CFTC issues swap risk-reduction no-action relief for service providers
U.S. derivatives regulators are providing temporary compliance relief for firms that run post-trade risk reduction services in the swaps market. The step covers portfolio rebalancing and basis risk mitigation activities and also clarifies when such services fall outside certain trade execution, clearing and public reporting requirements.
Highlights
- CFTC divisions granted Capitolis Partners LLC, Quantile Technologies Limited, and TriOptima AB no-action relief from swap execution facility registration requirements.
- Relief covers users of portfolio rebalancing and basis risk mitigation services for failures involving trade execution and clearing mandates under Section 2(h) of the Commodity Exchange Act.
- The no-action letter clarifies post-trade risk reduction services are not subject to real-time public reporting under Part 43, offering time-limited regulatory certainty for swap market participants.
No-action relief for swap service providers
As announced by the CFTC, its Division of Clearing and Risk, Division of Market Oversight, and Market Participants Division are taking no-action positions in response to a request from Capitolis Partners LLC, Quantile Technologies Limited, part of London Stock Exchange Group plc, and TriOptima AB, part of OSTTRA.The letter provides relief to the three providers from enforcement action for failing to register as swap execution facilities. It notes that the firms are registered with the CFTC as introducing brokers and remain subject to CFTC regulations and National Futures Association rules.
The relief also extends to any person using portfolio rebalancing and basis risk mitigation services, covering failures to execute swaps on a designated contract market, a swap execution facility, or an exempt swap execution facility under the trade execution requirement in Section 2(h)(8) of the Commodity Exchange Act. It also covers failures to submit swaps that must be cleared to a derivatives clearing organization under Section 2(h)(1) of the act and Part 50 of CFTC regulations.

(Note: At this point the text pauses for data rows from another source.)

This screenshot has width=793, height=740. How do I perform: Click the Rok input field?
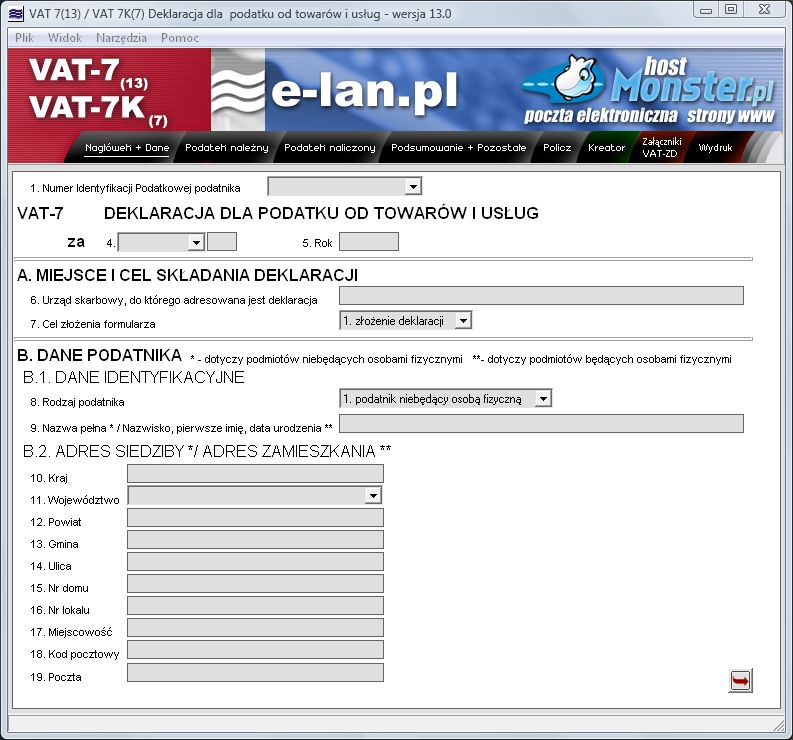pos(368,242)
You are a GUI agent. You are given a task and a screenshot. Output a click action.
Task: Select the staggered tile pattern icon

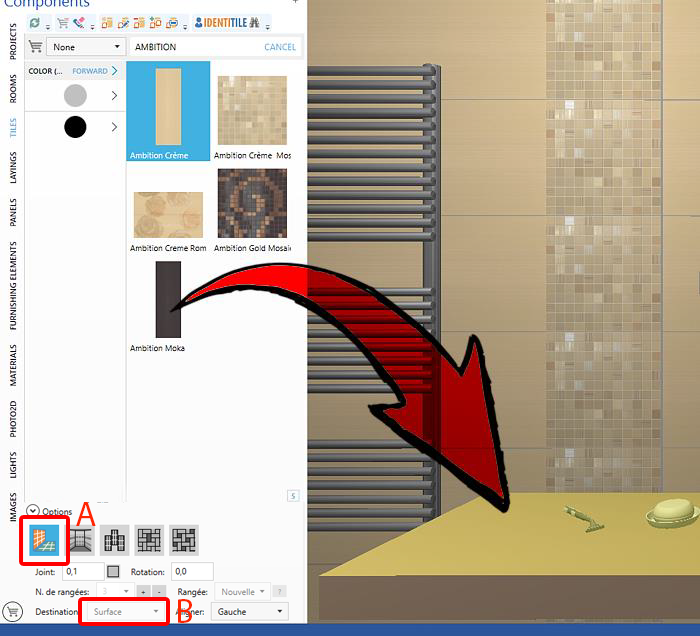click(115, 540)
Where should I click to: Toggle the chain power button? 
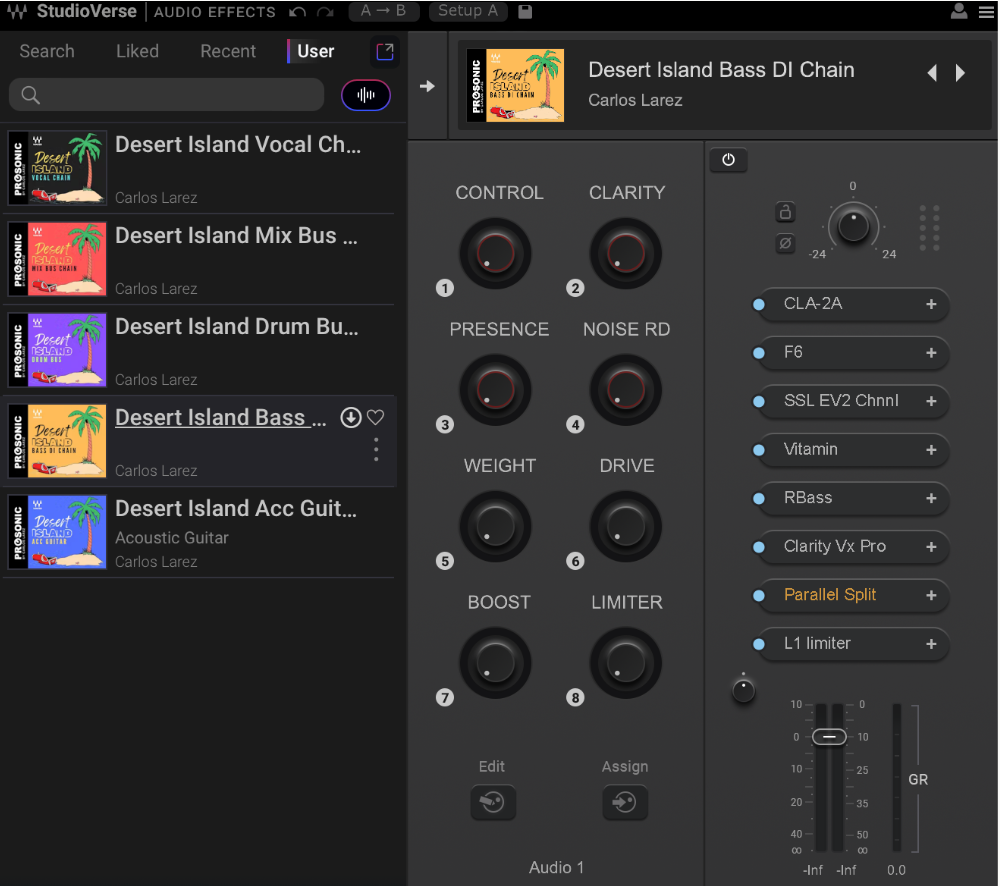[x=728, y=160]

Reporting treatment and market impact
The no-action letter reiterates the commission's discussion of risk reduction services in its 2020 Part 43 final rule. It clarifies that when post-trade risk reduction services meet the description set out in that adopting release, they do not fall within the definition of a publicly reportable swap transaction and are not subject to real-time public reporting and dissemination requirements under Part 43.For the swaps market, the move provides additional regulatory certainty for firms using compression-style and risk-mitigation tools to reduce exposures after trades are executed. The CFTC says the relief is time-limited and subject to the terms and conditions laid out in the letter, indicating that market participants still need to monitor the scope and duration of the accommodation.